S’exprimant lors de la session plénière axée sur l’existence d’un âge approprié pour l’usage de l’IA en éducation, la cheffe du secteur éducatif congolais a plaidé pour une approche pragmatique et progressive plutôt que dogmatique. Elle a précisé que pour la RDC, l’adoption de ces technologies ne repose pas sur un âge couperet unique, mais sur une montée en compétences étalée dans le temps : initiation aux concepts, apprentissage guidé des outils, puis autonomisation graduelle des élèves dans un environnement strictement sécurisé.
Au cœur de son allocution, la ministre d’État a tenu à réaffirmer le rôle irremplaçable du corps professoral, soulignant que l’IA doit demeurer un soutien pédagogique sans jamais se substituer à l’enseignant ni laisser l’enfant seul face à un agent conversationnel.
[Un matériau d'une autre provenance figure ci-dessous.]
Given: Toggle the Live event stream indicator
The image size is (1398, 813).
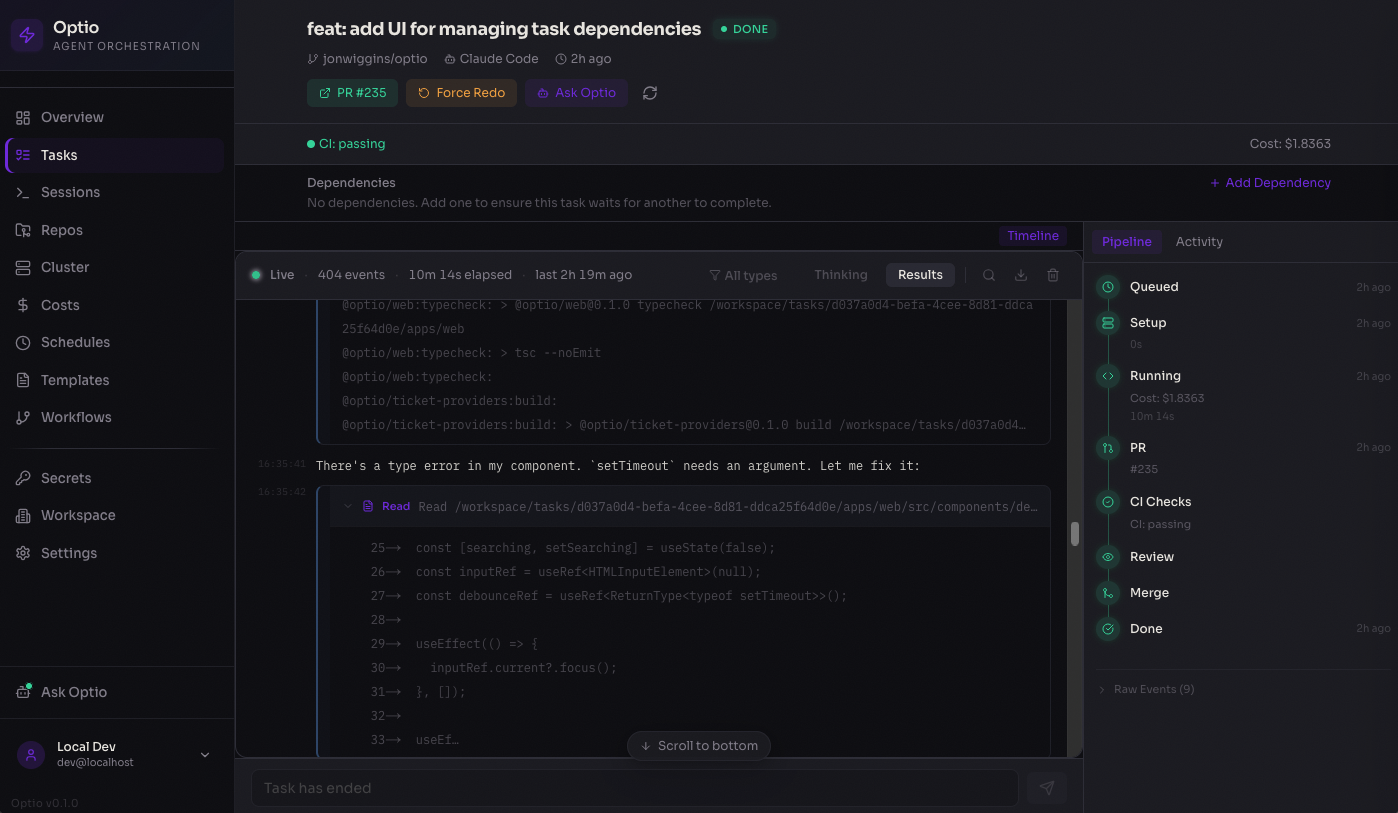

Tout en rappelant la recommandation de l’UNESCO qui déconseille l’usage autonome de l’IA avant 13 ans, Raïssa Malu a insisté sur la nécessité d’articuler ce repère international avec les réalités du cadre national.
Pour encadrer cette transition, la RDC mise sur quatre garanties fondamentales : la restriction stricte de la collecte des données personnelles, un accès filtré selon les tranches d’âge, des mécanismes renforcés de protection des mineurs contre les contenus problématiques, et le maintien de la décision humaine face aux choix d’évaluation ou d’orientation des élèves. Ces travaux, qui réunissent ministres et experts internationaux à Paris jusqu’au 11 septembre, marquent une étape clé dans l’élaboration de la feuille de route congolaise sur la gouvernance du numérique éducatif.